• **Exercise goal**: Show every line in the entries below that contains the word "callout".

• **Records for the task**:
┄┄┄┄┄┄┄┄┄┄
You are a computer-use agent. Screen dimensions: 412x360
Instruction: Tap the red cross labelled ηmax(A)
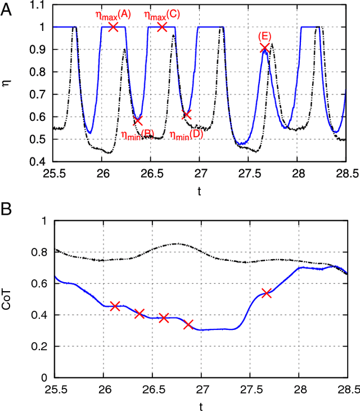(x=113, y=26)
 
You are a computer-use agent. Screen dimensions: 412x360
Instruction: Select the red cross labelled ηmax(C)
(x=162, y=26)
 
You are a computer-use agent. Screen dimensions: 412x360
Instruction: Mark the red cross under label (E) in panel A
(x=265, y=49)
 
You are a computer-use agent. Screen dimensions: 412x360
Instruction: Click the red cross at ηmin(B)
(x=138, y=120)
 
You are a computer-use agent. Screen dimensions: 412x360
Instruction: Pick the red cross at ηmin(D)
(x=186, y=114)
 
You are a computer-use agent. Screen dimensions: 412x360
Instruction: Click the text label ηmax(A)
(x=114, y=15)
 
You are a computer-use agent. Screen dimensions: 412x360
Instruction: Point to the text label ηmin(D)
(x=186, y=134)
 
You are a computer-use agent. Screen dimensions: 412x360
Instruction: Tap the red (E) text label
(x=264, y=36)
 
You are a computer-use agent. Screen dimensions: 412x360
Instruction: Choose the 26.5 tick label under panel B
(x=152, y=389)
┄┄┄┄┄┄┄┄┄┄
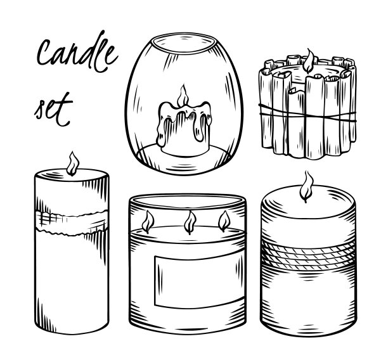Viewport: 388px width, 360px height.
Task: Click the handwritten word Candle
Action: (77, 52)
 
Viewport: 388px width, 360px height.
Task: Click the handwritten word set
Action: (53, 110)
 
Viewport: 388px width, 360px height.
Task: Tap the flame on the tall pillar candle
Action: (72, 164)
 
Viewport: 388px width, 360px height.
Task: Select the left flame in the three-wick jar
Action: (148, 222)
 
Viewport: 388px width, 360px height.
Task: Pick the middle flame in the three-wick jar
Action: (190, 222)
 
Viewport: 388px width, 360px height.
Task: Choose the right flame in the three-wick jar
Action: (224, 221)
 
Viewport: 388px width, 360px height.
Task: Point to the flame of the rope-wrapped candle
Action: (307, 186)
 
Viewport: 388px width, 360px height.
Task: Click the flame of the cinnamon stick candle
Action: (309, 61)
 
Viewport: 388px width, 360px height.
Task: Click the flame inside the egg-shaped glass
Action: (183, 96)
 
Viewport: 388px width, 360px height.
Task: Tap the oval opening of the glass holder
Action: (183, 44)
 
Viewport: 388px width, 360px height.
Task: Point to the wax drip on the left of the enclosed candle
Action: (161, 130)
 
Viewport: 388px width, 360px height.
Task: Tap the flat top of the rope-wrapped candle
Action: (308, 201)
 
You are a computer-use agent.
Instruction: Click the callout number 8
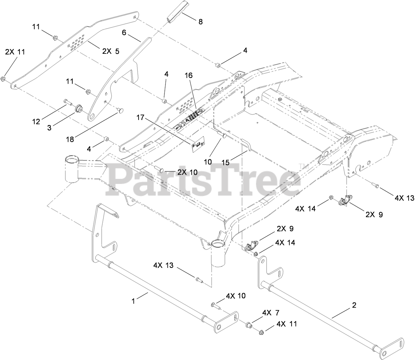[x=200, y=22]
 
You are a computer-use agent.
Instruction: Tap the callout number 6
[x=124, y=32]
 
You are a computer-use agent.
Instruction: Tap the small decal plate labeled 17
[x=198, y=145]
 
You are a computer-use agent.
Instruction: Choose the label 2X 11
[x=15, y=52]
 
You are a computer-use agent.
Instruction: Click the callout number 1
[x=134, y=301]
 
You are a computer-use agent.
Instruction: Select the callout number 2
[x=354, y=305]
┄┄┄┄┄┄┄┄┄┄
• **Exercise output**:
Instruction: Click the callout number 8
Instruction: Tap the callout number 6
Instruction: Click the callout number 1
Instruction: Select the callout number 2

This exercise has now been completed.